I am aware that there exists in the Colony an opinion that, if this and similar questions can be shelved for a period the Natives will by their extinction relieve the Government from the fulfilment of its engagements.

But, apart from such aids to extermination as peculiarities in Government may hereafter afford, I rejoice to see no grounds for this opinion.

Were such a result probable, or even certain, I cannot perceive the honour or the justice of adopting on such a hope, such a mode of evading the honest fulfilment of the terms of a bargain.

While such neglect is shown towards tribes numerically weak, the policy of Government towards those strong enough to be feared is very different.

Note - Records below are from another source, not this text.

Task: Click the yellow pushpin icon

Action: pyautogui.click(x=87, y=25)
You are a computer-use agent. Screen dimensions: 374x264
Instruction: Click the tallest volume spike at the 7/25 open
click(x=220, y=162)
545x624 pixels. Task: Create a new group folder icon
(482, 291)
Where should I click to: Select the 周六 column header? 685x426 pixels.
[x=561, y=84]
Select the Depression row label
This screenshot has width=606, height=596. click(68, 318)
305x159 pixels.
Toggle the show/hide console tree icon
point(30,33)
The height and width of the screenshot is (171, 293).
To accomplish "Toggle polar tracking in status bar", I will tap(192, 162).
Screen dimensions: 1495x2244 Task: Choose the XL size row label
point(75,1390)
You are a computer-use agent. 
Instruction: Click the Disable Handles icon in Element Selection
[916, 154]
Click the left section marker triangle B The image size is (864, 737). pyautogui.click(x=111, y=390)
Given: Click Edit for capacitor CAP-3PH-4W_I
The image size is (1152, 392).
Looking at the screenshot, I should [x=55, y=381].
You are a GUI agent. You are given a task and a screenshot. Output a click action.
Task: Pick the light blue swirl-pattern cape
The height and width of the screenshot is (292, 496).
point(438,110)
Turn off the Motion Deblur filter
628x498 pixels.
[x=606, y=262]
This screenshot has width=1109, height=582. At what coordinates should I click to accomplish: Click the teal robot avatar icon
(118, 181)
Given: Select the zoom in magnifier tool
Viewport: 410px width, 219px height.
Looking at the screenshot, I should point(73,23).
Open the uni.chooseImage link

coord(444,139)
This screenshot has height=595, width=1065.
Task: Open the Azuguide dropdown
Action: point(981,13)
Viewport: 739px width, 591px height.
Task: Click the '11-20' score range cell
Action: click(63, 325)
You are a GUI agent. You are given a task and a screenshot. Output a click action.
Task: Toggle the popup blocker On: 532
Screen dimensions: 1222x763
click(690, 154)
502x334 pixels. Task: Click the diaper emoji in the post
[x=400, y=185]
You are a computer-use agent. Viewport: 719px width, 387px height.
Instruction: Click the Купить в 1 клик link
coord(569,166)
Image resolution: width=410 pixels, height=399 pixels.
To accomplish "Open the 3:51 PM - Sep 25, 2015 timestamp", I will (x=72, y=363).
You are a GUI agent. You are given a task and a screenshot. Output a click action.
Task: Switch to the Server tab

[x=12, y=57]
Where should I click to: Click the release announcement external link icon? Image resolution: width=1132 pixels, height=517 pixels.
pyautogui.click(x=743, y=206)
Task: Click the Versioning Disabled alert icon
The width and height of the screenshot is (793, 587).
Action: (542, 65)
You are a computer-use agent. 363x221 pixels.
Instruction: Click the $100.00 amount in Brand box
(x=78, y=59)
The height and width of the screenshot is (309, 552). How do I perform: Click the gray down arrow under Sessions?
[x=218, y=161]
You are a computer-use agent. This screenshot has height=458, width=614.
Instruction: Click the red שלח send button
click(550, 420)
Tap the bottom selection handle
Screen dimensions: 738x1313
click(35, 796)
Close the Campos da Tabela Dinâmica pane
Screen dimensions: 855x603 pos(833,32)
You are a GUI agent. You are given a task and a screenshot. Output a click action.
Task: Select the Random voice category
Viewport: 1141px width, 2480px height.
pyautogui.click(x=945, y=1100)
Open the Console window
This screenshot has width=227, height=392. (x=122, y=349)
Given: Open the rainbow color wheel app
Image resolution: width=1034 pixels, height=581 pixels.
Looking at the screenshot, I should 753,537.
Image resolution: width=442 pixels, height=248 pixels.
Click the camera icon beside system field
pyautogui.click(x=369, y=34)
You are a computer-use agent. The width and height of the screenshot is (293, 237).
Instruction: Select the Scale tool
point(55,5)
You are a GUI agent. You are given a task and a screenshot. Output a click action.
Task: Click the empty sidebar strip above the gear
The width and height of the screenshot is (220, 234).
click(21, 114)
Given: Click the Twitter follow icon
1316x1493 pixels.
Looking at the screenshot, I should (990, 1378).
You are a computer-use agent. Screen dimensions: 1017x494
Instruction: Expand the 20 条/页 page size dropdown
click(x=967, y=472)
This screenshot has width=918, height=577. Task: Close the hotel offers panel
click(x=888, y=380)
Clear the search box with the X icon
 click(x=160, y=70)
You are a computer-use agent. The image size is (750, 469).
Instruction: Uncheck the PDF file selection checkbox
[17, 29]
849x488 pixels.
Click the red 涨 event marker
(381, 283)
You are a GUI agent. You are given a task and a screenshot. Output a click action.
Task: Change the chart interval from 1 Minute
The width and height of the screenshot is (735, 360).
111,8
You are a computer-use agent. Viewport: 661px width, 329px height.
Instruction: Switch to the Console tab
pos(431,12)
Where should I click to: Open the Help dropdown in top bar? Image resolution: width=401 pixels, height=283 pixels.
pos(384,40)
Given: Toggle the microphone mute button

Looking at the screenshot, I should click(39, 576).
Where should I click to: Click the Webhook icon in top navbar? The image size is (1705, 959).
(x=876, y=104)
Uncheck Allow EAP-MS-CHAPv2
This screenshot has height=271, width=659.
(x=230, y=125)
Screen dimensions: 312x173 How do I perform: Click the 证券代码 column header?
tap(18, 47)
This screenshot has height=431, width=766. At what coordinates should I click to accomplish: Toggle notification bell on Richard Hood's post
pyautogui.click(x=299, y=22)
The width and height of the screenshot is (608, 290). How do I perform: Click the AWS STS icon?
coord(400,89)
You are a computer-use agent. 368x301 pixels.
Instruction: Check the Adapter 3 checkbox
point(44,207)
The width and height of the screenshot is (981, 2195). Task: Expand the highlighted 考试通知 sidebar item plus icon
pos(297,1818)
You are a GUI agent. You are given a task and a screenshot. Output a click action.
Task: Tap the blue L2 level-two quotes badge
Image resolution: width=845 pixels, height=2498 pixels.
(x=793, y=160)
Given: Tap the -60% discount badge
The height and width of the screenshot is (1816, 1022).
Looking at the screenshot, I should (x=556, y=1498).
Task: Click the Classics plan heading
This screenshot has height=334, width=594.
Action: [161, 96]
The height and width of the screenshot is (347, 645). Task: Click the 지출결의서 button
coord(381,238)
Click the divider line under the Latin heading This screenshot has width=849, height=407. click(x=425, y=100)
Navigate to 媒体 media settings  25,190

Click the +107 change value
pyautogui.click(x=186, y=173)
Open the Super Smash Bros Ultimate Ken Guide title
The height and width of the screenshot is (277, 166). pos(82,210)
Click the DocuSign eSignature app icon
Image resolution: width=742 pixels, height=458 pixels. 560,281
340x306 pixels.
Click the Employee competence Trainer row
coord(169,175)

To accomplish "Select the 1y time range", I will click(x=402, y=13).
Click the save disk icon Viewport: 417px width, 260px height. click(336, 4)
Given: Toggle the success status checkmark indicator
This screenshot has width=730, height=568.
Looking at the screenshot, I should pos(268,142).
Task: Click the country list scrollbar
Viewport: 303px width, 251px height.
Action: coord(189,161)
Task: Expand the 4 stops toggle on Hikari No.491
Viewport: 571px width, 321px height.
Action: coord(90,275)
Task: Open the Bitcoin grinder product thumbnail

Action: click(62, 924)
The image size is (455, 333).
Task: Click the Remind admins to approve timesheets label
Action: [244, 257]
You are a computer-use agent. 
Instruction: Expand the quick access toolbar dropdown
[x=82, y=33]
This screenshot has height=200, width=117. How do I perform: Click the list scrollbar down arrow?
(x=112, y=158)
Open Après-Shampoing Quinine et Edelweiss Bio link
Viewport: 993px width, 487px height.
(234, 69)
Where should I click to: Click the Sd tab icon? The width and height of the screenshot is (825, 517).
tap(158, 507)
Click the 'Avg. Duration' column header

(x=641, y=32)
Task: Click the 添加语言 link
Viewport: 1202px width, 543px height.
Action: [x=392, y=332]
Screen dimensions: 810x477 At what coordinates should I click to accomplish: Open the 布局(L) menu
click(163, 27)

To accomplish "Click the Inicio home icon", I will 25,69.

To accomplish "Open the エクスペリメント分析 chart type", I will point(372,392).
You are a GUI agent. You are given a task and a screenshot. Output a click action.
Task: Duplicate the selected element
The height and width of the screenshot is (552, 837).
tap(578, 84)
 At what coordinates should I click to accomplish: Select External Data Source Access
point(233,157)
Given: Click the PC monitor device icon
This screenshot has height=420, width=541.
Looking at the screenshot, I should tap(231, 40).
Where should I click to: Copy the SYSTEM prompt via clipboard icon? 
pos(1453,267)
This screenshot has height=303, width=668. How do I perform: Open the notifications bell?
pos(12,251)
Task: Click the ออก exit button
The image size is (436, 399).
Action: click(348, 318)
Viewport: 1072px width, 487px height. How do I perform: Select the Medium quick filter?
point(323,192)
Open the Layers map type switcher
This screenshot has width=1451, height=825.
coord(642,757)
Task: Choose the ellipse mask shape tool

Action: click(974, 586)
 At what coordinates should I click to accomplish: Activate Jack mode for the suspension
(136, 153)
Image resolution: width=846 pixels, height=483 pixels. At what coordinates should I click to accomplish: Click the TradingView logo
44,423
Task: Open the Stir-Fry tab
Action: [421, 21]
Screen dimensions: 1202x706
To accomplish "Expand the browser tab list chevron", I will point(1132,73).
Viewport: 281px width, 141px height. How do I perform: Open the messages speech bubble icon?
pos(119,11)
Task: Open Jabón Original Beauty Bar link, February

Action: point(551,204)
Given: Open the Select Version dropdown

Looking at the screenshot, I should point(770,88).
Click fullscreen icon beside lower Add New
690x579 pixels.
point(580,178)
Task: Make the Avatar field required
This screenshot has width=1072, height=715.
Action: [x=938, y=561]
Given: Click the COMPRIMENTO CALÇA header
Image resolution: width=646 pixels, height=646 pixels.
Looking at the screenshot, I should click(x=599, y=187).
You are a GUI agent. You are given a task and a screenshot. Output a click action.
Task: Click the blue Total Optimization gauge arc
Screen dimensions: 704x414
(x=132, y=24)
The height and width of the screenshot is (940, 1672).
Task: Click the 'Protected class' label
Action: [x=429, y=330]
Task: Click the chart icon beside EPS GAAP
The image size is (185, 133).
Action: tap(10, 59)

In short the contemptuous indifference evinced toward the unquestionable rights of those who are powerless is more than counterbalanced by the imbecile timidity which marks the conduct of the authorities toward the powerful.

The Ngaitahu and Ngatimamoe are perhaps the only objects of the former policy, and I trust that page 83Her Majesty's Government will take such steps as will relieve me from the painful position of having been the channel of promises, which have been at least forgotten, and secure my Native clients in the possession of the advantages which have been so long withheld from them.

It is at the request of the Chief and subordinate Chiefs of the united tribes that I make this application to you, for in the Local Government they have long ceased to repose confidence.

It is fortunately a subject on which reference to the Colony is quite unnecessary.

The negotiations have been conducted and concluded by me, to whom also all Ngaitahu questions were invariably referred and in my absence there is not an officer of the Government competent to give an opinion on matters so vitally affecting the Ngaitahu tribes.

I have striven to avoid details but am not unprepared to illustrate what I have said by facts which have come under my own observation.

I have not even referred to the purchase of Ngaitahu lands from stronger tribes, nor to many other points connected with the subject of this communication.

I regret that your refusal to grant me an interview should have imposed on me the painful duty of forwarding this communication.

I have, &c.,

Walter Mantell,
Commissioner for the extinguishment of Native claims.